# Word Embedding

![Word Embedding](https://cdn-images-1.medium.com/max/800/0*g24VvkPOJPaYDw6W.jpg)
Photo Credit: https://cdn.pixabay.com/photo/2016/03/09/09/14/books-1245690_960_720.jpg

Word Embedding is silver bullet to resolve many NLP problem. Most of modern NLP architecture adopted word embedding and giving up bag-of-word (BoW), Latent Dirichlet Allocation (LDA), Latent Semantic Analysis (LSA) etc. 
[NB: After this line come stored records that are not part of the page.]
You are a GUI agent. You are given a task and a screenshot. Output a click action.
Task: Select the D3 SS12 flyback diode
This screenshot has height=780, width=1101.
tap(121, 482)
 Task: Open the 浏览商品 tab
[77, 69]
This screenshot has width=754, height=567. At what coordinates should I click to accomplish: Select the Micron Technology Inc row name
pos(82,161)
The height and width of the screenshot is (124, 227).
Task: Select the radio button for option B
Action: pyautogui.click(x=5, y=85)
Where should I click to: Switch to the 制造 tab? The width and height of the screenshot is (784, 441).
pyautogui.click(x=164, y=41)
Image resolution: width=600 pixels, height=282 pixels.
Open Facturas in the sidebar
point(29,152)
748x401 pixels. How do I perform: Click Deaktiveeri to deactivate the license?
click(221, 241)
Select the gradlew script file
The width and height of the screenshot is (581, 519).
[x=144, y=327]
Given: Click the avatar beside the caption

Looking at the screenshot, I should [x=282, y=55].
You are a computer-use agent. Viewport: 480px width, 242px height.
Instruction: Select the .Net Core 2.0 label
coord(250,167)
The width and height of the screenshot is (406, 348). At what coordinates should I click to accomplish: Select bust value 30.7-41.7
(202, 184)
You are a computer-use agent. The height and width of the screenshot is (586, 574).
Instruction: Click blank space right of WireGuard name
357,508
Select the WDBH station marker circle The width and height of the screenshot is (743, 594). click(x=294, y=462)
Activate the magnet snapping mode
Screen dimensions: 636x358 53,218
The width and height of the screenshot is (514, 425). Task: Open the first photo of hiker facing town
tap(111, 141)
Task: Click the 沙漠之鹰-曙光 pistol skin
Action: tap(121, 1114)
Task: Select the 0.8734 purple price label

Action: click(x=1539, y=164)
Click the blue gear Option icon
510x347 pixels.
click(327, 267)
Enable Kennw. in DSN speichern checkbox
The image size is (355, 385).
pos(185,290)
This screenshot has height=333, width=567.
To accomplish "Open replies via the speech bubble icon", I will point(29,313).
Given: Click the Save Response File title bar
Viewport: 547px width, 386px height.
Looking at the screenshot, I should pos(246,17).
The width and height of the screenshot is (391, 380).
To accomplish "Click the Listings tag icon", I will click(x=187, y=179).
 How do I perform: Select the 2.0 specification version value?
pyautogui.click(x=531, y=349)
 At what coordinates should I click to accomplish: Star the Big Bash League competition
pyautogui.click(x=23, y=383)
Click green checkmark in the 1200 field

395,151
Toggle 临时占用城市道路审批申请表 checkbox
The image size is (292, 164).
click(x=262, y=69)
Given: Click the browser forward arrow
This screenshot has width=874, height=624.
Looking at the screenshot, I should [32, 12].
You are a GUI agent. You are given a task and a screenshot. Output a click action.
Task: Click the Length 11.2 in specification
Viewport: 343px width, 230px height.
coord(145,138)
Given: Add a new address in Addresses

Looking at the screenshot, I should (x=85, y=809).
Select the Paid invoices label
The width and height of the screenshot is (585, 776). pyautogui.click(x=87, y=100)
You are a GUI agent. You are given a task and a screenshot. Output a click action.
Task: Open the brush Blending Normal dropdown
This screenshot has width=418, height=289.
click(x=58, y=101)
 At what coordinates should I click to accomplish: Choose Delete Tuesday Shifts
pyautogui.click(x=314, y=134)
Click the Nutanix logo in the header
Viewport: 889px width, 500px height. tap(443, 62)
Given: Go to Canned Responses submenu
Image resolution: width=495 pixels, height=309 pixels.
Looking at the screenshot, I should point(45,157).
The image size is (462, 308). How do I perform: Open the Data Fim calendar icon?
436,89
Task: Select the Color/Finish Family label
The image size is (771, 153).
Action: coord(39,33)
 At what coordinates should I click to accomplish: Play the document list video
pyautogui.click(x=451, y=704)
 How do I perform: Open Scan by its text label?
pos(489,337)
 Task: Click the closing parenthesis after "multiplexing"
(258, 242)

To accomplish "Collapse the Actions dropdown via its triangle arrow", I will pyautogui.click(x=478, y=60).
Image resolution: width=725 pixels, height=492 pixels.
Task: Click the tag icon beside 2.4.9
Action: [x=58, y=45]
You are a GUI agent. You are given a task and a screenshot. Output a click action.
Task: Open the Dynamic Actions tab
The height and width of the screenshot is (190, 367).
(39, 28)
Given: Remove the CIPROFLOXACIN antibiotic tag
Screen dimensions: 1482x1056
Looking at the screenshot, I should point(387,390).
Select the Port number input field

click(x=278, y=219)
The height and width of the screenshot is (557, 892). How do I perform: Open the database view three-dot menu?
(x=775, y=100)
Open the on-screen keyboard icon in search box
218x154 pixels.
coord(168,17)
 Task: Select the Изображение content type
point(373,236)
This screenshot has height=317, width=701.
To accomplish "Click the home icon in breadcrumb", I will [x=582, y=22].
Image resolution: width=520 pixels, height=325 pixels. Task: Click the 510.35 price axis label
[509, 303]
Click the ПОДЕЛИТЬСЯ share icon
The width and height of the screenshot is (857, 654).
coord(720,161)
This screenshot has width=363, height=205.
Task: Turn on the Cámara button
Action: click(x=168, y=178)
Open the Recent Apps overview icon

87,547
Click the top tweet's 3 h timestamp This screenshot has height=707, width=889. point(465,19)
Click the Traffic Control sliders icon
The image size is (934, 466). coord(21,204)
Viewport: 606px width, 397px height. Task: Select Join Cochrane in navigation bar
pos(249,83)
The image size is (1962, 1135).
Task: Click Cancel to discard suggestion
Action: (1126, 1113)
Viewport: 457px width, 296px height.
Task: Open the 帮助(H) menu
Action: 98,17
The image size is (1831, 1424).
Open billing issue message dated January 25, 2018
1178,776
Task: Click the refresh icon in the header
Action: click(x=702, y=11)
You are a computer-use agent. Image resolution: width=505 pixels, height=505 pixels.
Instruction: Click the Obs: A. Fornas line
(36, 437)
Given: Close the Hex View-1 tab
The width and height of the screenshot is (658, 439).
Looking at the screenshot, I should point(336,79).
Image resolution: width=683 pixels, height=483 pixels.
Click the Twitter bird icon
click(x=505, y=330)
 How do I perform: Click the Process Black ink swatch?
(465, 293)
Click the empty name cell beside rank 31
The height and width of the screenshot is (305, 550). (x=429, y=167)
After reading this article, you will understand:
- History of Word Embedding
- Word Embedding Design
- Apply off-the-shelf word embedding model
- Embedding Visualization
- Take Away

# History of Word Embedding
Traditionally, we use bag-of-word to represent a feature (e.g. TF-IDF or Count Vectorize). Besides BoW, we can apply LDA or LSA on word feature. However, they have some limitations such as high dimensional vector, sparse feature. Word Embedding is a dense feature in low dimensional vector. It is proved that word embedding provides a better vector feature on most of NLP problem.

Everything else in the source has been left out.